On a personal note, I think it is fascinating that you can sit together in a flight deck with someone you have never seen or flown with before and the working atmosphere feels like you have known the person for years.. amazing what SOP's can do.

regds,
J.



When I joined A.net it was still free, haha ;).
User currently offline2H4 From United States of America, joined Oct 2004, 8956 posts, RR: 60
Reply 16, posted (7 years 4 weeks 1 day 5 hours ago) and read 1546 times:
AIRLINERS.NET CREW
DATABASE EDITOR



Quoting CoolGuy (Thread starter):
Also, are there any websites that show actual checklists and manuals that commercial pilots use?

Here's an example of a rather thorough checklist for a Cessna 172. Not a commercial airplane, but the layout was intended to prepare trainees for the airlines:





2H4



Intentionally Left Blank
User currently offlineFLY2HMO From , joined Dec 1969, posts, RR:
Reply 17, posted (7 years 4 weeks 1 day 1 hour ago) and read 1517 times:



Quoting 2H4 (Reply 16):
Here's an example of a rather thorough checklist for a Cessna 172.

Oh god, I regret reading that, now I probably messed up my flows  hypnotized  lol

By the way, where did you get that one from?

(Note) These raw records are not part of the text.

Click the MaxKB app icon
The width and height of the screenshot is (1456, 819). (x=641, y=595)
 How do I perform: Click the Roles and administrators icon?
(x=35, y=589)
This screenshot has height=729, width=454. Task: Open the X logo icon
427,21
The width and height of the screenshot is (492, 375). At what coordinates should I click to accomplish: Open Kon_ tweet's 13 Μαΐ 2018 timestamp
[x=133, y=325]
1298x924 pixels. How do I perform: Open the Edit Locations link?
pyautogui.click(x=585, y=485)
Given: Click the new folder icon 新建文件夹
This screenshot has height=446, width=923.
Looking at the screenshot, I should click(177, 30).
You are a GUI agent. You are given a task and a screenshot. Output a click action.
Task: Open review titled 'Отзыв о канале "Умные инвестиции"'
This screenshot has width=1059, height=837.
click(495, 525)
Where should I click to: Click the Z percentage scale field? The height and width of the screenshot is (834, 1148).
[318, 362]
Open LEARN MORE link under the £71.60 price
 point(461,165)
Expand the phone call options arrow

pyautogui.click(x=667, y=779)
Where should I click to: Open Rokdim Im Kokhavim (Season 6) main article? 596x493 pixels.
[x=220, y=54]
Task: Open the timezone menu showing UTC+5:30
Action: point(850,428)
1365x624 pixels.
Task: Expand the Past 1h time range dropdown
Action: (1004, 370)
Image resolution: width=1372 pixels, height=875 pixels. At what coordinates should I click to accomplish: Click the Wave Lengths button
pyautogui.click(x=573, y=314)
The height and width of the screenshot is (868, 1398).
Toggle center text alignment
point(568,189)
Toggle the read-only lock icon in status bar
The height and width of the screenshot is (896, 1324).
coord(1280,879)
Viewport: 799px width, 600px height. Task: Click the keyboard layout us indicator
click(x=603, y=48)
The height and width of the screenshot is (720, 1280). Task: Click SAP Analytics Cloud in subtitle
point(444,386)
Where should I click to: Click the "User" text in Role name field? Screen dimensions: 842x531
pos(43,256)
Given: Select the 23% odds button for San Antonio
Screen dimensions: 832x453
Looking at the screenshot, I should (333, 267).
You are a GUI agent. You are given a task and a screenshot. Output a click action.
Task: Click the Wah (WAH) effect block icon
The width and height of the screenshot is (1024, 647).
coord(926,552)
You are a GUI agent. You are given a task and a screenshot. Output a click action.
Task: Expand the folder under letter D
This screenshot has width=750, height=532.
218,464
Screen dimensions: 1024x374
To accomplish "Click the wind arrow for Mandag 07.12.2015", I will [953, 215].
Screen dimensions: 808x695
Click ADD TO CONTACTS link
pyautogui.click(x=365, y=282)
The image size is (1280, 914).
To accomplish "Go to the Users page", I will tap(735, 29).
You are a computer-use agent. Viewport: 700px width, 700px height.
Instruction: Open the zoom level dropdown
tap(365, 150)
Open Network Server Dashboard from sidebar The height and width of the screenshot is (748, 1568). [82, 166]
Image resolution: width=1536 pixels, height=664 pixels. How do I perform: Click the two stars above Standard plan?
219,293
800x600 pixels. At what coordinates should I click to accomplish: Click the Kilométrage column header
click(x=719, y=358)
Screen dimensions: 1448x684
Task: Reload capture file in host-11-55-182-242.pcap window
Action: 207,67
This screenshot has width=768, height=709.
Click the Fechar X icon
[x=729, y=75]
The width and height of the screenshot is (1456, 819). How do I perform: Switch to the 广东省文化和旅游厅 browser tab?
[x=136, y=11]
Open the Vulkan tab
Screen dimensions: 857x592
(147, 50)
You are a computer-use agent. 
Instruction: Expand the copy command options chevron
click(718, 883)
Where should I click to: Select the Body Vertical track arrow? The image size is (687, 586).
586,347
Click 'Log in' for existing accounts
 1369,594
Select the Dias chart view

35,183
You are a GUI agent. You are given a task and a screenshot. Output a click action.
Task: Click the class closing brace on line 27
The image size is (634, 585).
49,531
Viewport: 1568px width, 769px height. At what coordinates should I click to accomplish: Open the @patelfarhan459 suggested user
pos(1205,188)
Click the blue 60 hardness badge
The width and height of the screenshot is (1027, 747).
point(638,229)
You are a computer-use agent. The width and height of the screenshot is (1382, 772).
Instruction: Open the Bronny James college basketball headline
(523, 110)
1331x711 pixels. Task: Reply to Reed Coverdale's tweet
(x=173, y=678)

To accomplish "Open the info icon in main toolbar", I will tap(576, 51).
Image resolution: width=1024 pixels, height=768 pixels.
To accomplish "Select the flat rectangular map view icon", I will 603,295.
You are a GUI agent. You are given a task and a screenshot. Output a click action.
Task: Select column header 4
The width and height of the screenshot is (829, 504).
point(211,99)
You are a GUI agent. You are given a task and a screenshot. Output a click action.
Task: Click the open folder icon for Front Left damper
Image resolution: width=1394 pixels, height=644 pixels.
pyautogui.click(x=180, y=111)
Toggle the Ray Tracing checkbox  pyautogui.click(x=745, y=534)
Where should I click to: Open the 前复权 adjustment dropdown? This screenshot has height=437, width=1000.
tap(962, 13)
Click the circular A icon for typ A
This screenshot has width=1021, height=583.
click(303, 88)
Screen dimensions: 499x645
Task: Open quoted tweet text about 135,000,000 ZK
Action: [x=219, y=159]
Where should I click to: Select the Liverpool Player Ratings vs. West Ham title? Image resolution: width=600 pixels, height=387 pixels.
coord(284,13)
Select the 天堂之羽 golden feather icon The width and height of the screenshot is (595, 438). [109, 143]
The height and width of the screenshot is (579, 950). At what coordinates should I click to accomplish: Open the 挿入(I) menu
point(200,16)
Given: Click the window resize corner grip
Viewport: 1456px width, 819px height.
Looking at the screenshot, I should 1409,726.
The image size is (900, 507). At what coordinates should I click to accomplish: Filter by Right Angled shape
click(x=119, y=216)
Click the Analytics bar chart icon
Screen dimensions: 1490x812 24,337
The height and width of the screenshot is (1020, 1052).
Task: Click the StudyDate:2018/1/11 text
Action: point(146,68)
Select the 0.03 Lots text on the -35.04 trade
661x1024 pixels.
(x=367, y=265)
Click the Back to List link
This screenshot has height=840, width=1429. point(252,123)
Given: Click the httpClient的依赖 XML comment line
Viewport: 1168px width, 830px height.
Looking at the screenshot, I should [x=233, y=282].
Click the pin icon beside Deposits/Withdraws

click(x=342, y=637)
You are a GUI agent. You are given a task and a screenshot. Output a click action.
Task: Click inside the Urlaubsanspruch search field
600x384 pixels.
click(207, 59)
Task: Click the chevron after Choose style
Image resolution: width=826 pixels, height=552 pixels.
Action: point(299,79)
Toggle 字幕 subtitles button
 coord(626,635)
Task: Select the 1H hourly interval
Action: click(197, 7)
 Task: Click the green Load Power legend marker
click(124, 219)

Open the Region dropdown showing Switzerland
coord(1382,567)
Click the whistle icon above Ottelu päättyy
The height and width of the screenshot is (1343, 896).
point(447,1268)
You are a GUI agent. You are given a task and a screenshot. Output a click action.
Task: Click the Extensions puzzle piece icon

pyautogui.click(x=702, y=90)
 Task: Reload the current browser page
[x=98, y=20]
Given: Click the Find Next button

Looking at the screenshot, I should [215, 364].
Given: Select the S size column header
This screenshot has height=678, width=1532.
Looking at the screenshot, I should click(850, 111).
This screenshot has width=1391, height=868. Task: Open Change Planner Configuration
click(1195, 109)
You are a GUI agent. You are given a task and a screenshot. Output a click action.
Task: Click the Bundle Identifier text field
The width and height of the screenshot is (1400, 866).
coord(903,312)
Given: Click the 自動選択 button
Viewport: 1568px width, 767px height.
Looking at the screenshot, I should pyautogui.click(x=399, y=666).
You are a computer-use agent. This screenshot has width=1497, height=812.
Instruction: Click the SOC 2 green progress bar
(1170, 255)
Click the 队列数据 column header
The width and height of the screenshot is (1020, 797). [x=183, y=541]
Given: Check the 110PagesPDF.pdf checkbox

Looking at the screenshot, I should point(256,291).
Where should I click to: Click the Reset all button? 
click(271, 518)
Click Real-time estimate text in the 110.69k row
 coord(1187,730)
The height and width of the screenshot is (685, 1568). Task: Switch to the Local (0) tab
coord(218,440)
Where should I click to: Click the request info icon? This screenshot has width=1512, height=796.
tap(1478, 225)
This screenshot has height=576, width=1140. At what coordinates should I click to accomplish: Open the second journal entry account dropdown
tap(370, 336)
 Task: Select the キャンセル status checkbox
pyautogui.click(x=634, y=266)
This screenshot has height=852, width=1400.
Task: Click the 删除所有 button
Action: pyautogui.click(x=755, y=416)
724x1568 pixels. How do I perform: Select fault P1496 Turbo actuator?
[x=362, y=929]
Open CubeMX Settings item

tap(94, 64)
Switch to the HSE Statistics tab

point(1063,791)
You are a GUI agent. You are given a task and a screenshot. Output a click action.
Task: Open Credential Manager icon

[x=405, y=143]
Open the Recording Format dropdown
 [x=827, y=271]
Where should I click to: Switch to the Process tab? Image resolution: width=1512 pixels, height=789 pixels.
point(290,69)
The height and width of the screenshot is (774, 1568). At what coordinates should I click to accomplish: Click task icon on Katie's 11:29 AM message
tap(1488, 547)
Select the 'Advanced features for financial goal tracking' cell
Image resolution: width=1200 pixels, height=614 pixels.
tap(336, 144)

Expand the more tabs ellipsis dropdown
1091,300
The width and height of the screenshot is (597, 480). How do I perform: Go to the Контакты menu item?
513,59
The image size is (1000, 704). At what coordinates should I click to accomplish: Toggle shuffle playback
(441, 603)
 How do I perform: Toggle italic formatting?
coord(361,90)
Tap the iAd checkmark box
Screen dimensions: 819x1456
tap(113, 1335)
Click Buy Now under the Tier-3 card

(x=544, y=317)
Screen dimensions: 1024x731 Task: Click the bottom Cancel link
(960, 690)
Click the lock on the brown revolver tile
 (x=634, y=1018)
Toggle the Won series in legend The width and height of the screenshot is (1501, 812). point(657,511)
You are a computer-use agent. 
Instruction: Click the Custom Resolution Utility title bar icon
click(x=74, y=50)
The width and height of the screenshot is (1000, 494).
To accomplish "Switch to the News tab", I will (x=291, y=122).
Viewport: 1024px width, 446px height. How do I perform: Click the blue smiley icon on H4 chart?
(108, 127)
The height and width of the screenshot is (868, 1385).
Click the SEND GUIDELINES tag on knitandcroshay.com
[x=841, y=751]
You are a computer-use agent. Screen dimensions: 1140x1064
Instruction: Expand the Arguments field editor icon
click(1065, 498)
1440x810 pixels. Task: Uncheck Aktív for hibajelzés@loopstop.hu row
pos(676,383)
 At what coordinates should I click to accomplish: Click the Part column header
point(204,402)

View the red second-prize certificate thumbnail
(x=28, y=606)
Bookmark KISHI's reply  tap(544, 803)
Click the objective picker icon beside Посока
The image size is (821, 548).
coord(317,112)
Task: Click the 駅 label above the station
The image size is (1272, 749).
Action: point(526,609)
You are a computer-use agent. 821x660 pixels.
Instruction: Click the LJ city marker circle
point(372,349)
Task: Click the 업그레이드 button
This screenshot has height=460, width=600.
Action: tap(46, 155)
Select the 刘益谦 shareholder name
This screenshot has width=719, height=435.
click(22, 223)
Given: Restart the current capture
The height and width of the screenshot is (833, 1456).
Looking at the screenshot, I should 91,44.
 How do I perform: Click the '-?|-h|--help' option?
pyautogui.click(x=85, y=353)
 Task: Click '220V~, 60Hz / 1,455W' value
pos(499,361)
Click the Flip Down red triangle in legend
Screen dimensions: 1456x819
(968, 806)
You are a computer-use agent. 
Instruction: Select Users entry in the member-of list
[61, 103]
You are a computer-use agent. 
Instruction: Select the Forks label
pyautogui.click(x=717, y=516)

Here's ours: http://flight.pr.erau.edu/docs/ac/NAV_III_CHECKLIST_REV_1.pdf

Interesting to compare them, so different, yet so similar  Wink


User currently offlineCosmicCruiser From United States of America, joined Feb 2005, 2255 posts, RR: 15
Reply 18, posted (7 years 4 weeks 1 day 1 hour ago) and read 1512 times:

That's longer than our MD-11 chk list!!  eyepopping 

User currently offlineFLY2HMO From , joined Dec 1969, posts, RR:
Reply 19, posted (7 years 4 weeks 1 day 1 hour ago) and read 1507 times:

Quoting CosmicCruiser (Reply 18):
That's longer than our MD-11 chk list!!

What!?!? No way!   faint 

Well, I guess that just makes it easier for me when I get to fly the "big" jets 

My school just revised those checklists this year. They are supposedly made to be as similar to those used on airlines as possible. Also, they are really big on memorizing flows, very little of our checklist is read-do. Also notice how we don't have a take-off or engine start/prime checklist.

My only complaint is that the G1000 makes it rather boring, all you do is check, check, check and uhm, check again.